(SELECTED PASSAGE begins)

MILWAUKEE -- Wisconsin's tough laws requiring children be charged as adults in homicide cases could mean a 12-year-old girl accused of stabbing a friend won't get help she needs, her attorney said Tuesday. Waukesha County prosecutors have charged two 12-year-old girls in adult court with stabbing a friend the same age nearly to death in the woods. ...

By TODD RICHMOND and M.L. JOHNSON ~ Associated Press
The site in Waukesha, Wisconsin, where a bicyclist found a 12-year-old girl who had 19 stab wounds is seen Tuesday. (Carrie Antlfinger ~ Associated Press)
The site in Waukesha, Wisconsin, where a bicyclist found a 12-year-old girl who had 19 stab wounds is seen Tuesday. (Carrie Antlfinger ~ Associated Press)

MILWAUKEE -- Wisconsin's tough laws requiring children be charged as adults in homicide cases could mean a 12-year-old girl accused of stabbing a friend won't get help she needs, her attorney said Tuesday.

Waukesha County prosecutors have charged two 12-year-old girls in adult court with stabbing a friend the same age nearly to death in the woods. The girls told detectives they conspired for months to kill the other girl in hopes of pleasing Slenderman, a fictional character they read about on a horror website.

(SELECTED PASSAGE ends)
(GIVEN RECORDS begins)

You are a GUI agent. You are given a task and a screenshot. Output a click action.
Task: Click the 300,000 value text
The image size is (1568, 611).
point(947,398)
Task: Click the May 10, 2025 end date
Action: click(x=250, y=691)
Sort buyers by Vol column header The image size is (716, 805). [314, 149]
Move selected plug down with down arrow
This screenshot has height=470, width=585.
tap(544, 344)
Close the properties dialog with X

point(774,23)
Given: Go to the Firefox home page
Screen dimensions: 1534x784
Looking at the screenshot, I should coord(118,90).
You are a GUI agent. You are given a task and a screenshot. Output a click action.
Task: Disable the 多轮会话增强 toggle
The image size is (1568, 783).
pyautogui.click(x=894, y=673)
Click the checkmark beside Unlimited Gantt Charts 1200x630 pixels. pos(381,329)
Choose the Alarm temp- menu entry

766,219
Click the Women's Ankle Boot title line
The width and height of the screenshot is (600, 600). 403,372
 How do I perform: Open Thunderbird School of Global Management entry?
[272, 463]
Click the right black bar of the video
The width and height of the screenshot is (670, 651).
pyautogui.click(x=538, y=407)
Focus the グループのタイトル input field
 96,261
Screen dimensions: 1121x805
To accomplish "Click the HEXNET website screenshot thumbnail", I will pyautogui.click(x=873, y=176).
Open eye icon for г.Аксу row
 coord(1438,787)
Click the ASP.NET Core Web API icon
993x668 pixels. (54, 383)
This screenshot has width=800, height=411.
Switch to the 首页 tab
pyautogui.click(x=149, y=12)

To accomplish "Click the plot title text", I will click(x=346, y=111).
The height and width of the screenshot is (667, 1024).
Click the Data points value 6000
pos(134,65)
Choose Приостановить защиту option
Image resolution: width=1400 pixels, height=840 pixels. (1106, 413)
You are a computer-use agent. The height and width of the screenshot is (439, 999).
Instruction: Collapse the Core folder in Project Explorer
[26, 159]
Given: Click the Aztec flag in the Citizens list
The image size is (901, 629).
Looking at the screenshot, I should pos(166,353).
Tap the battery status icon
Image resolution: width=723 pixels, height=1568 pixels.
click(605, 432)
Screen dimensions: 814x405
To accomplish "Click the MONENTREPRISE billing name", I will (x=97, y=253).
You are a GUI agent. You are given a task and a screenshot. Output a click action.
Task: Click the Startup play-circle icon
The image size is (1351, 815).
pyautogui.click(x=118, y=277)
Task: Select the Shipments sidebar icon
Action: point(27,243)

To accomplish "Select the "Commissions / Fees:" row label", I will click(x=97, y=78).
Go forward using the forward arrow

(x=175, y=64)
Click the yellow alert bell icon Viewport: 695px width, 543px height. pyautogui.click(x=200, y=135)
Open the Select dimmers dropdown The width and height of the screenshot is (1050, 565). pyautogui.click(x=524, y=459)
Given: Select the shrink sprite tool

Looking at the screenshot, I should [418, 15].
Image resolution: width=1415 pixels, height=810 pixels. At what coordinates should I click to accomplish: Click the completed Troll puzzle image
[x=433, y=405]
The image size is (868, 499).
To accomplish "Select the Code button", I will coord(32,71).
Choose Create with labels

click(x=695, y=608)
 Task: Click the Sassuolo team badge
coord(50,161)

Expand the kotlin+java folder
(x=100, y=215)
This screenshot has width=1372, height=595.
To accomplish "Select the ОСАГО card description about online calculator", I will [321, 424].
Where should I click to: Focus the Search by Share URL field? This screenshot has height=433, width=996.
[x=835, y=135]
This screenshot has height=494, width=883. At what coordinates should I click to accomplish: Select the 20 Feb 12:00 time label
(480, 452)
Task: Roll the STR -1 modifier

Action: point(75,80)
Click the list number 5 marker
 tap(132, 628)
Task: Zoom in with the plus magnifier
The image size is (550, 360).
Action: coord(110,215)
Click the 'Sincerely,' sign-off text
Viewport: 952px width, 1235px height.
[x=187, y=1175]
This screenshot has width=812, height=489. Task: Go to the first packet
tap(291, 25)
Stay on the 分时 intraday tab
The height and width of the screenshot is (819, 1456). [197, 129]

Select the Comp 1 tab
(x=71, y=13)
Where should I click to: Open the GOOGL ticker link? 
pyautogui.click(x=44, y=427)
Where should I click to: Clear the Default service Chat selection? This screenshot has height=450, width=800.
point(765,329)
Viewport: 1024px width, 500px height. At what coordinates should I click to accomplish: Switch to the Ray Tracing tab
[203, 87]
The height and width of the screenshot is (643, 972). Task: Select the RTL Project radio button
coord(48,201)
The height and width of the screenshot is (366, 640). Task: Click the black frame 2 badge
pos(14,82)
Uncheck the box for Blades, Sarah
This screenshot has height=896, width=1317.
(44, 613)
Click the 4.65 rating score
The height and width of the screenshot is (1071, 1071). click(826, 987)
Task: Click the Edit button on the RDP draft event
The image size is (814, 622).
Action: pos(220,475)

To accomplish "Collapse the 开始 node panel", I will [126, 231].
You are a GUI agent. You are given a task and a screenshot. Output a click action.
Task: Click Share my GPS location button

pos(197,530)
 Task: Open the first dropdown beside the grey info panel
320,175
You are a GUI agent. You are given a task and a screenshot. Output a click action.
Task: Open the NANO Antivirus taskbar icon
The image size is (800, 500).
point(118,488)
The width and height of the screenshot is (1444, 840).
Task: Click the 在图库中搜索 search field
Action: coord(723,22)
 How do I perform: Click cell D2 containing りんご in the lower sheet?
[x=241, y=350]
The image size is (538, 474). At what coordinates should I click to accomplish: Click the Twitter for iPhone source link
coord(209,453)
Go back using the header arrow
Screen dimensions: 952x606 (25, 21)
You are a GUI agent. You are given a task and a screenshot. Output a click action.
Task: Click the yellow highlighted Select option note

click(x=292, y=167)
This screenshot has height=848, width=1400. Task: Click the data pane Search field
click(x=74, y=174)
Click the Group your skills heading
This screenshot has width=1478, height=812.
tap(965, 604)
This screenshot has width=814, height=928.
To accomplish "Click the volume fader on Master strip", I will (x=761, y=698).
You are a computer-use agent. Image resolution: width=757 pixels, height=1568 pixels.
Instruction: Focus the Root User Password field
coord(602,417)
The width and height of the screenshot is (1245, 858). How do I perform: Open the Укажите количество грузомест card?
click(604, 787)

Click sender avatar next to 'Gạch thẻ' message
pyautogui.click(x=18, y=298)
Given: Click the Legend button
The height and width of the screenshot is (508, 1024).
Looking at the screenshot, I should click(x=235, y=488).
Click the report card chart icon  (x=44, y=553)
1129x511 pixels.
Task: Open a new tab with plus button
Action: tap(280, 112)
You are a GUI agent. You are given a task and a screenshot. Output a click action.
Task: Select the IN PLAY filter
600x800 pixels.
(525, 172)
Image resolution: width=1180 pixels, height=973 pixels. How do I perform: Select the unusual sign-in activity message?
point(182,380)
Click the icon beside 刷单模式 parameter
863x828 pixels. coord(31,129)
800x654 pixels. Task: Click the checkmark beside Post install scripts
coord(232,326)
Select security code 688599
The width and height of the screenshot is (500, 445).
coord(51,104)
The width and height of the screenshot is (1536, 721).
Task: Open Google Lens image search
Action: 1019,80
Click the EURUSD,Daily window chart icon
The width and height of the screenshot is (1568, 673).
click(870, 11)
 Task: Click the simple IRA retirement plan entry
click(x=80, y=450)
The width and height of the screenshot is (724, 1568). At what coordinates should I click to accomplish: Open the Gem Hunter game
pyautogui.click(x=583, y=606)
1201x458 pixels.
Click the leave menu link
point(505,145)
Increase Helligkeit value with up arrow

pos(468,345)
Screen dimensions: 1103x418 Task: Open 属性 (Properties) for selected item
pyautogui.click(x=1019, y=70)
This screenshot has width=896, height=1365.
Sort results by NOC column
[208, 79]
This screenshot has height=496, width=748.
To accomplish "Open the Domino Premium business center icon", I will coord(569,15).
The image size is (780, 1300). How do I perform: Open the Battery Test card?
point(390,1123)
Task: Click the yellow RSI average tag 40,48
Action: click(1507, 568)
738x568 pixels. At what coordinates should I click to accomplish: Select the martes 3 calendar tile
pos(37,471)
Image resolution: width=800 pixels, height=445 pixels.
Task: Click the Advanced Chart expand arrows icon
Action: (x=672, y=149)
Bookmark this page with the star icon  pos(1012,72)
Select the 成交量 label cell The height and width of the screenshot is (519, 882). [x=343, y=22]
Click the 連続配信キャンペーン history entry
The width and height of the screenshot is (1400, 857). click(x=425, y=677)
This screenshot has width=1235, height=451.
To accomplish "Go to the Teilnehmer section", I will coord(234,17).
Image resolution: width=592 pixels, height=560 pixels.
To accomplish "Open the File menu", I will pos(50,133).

(GIVEN RECORDS ends)

*WHAT TO WORK ON:*
(A) List every person the Waukesha stabbing news report credits by name as a writer or photographer.
(B) In the Waukesha stabbing news report, how many stab wounds did the girl found by the bicyclist have?
(C) Please resume the Waukesha stabbing news report after its final sentence.

*ANSWERS BELOW:*
(A) Todd Richmond, M.L. Johnson, Carrie Antlfinger

(B) 19

(C)
Wisconsin is one of 29 states in which juveniles of a certain age are automatically charged as adults, according to the National Conference of State Legislatures. Wisconsin law requires homicide or attempted homicide charges to be filed in adult court if the suspect is at least 10; lawmakers created the provision in 1996 to counter a rise in youths involved with gangs, drugs and guns.

Georgia, Illinois, New York and Oklahoma set the age for some automatic adult charges at 13.

Anthony Cotton, an attorney for one of the girls charged in the stabbing, said her parents called him while she was being questioned at the police station because officers had rejected their request to see her. Police read the girl her Miranda rights but were not required to have a parent or lawyer present if she didn't ask for them, he said.

Cotton said he would push to get the girl's case transferred to juvenile court, where more social services and mental-health treatment would be available.

"She's 12 and she has mental-health issues," Cotton said. "There's no question that she needs to go to the hospital."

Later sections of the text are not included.